Scossi la testa e un feroce senso di colpa mi strinse la gola in una morsa d'acciaio: ero stata debole, succube della magia delle fate che mi aveva annebbiato la mente e che aveva offuscato il mio giudizio.

Mi strinsi la testa fra le mani e bofonchiai: «Io me ne vado a letto».

Mi alzai e, malferma sulle gambe, mi avviai verso l'uscita del pub. Labhraidh cercò di sostenermi per un braccio ma io mi scansai da lui e, vedendo la sua espressione offesa, spiegai: «Ce la faccio, sto bene. Mi è passato quello... quello che avevo prima, qualunque cosa fosse».

Il mio migliore amico non commentò, ma mi seguì fuori dal pub come una fedele guardia del corpo, accompagnandomi fino alla carrozza nera che ci aveva portati in quella bettola nei sobborghi di Murias.

«Resta qui... divertiti un po'» gli suggerii, chiudendomi lo sportello della carrozza alle spalle e impedendo a Labhraidh di venire con me.

«Ma io...» tentò di opporsi lui, ma io lo interruppi: «Mi dispiace per come mi sono comportata, sono stata una sciocca. Ti chiedo scusa. Ora me ne andrò dritta a letto, ma tu resta qui a divertirti almeno un altro po'... ti mando indietro la carrozza appena arrivo a palazzo».

Labhraidh mi scrutò per qualche istante, poi mormorò: «C'è... c'è una cosa di cui ti devo parlare, Rowan».

Intuendo che il tono della sua voce non prometteva nulla di buono, arretrai quasi inconsciamente nel buio della carrozza: «Può aspettare domani? Ho davvero molto sonno» pigolai, non avendo nessuna intenzione di subirmi una ramanzina (meritata, lo sapevo benissimo), almeno non quella sera.

Il mio migliore amico esalò un profondo respiro, probabilmente trattenendo gli insulti, ma alla fine borbottò: «Sì, va bene».

La carrozza partì e io mi nascosi nelle ombre della notte.
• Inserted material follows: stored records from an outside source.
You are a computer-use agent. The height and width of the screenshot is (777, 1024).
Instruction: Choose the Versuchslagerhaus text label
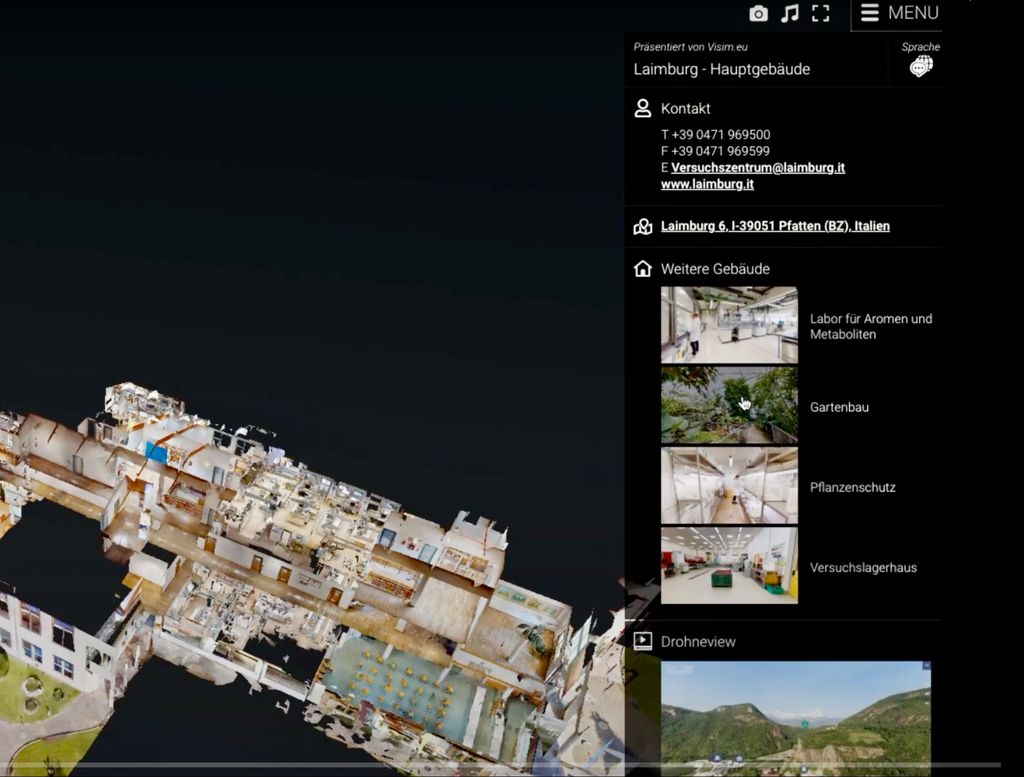(863, 568)
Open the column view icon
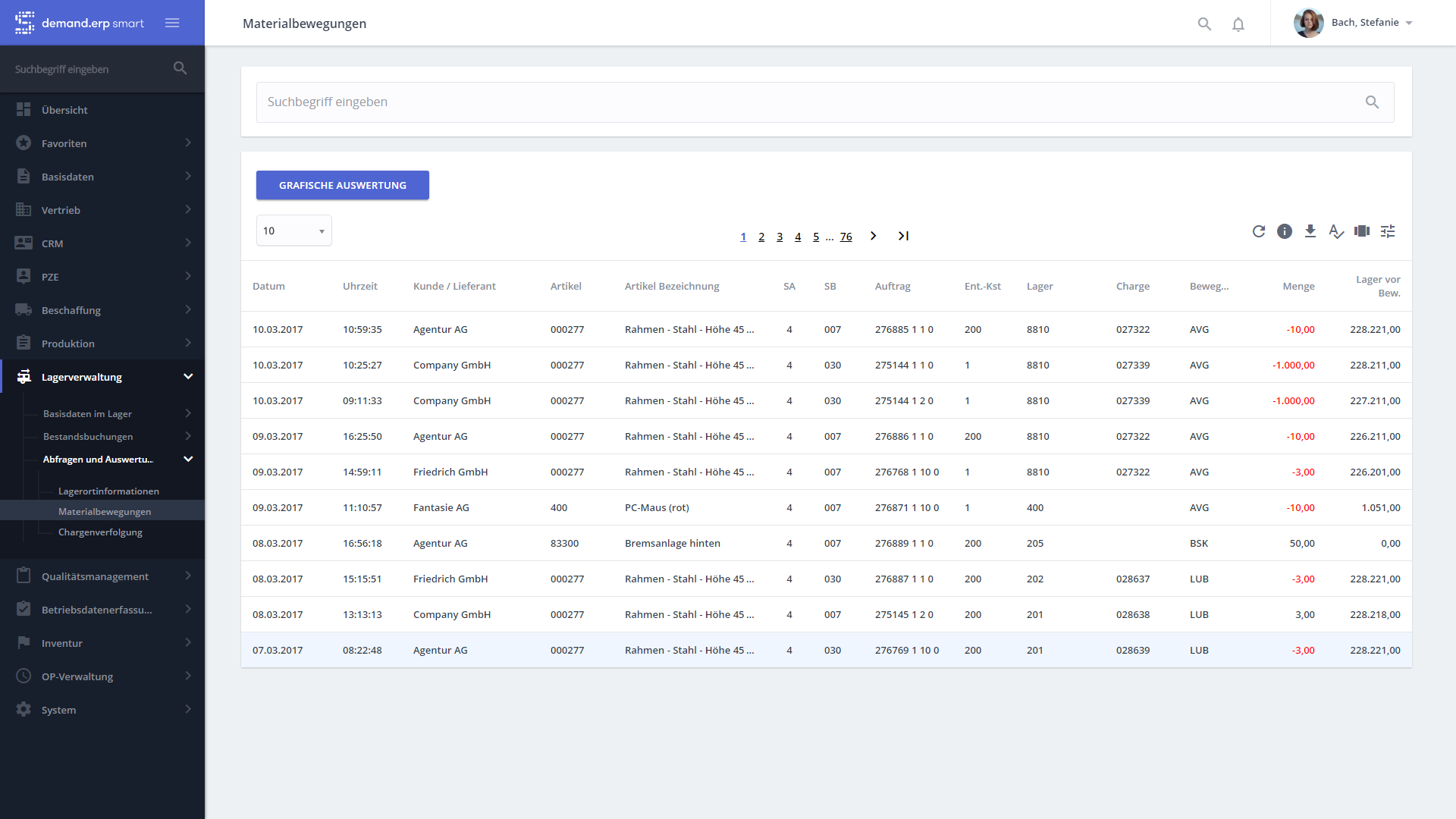 tap(1362, 231)
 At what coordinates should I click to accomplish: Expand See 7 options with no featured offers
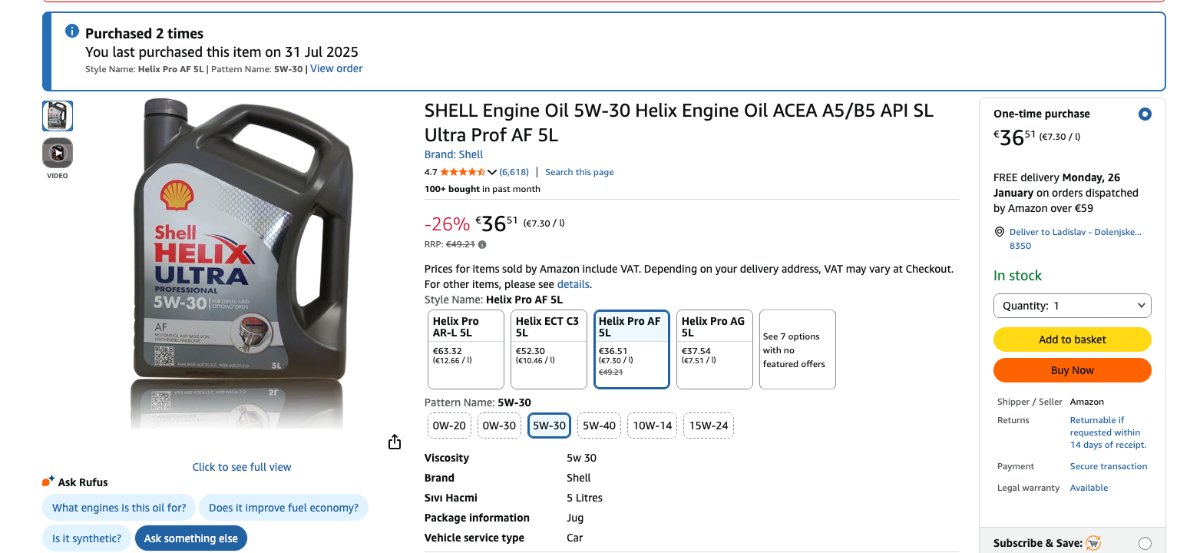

Fissai lo sguardo nel buio dell'angusto abitacolo e lasciai andare un respiro tremante, passandomi le mani sul viso teso.

«Che cazzo ho fatto?» mormorai piano, e passai la lingua sul labbro ancora dolente a causa del morso che mi ero autoinflitta nel sogno.
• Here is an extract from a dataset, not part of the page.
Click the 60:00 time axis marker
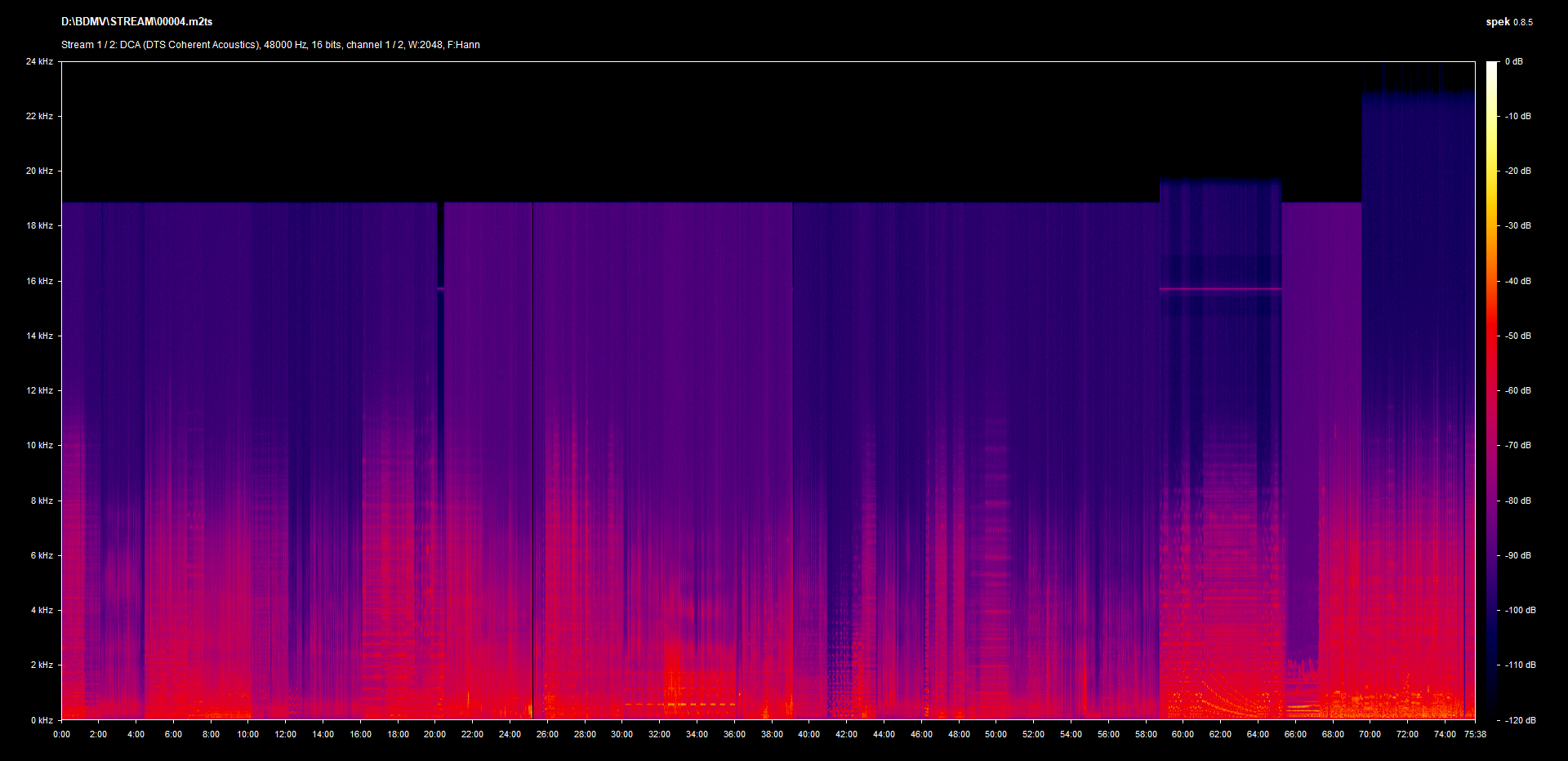 pos(1183,734)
Mi tirai un ceffone sulla guancia, cercando di darmi un contegno, e giurai a me stessa che non avrei mai più pensato a ciò che era accaduto in quel dannatissimo sogno... dopotutto, forse era stato solo e soltanto quello: un sogno, puro e semplice. Un incubo, forse, ma comunque qualcosa di cui nessuno sarebbe mai venuto a sapere, qualcosa a cui non avrei pensato mai più.

Mai più, giurai a me stessa, non ci avrei pensato mai più... eppure, quando arrivai nella mia camera e mi ritrovai avvolta solo dalle lenzuola di seta e dalle ombre della notte, mi toccai fino a venire, con gli occhi argentei di Lúg impressi a fuoco dietro le palpebre.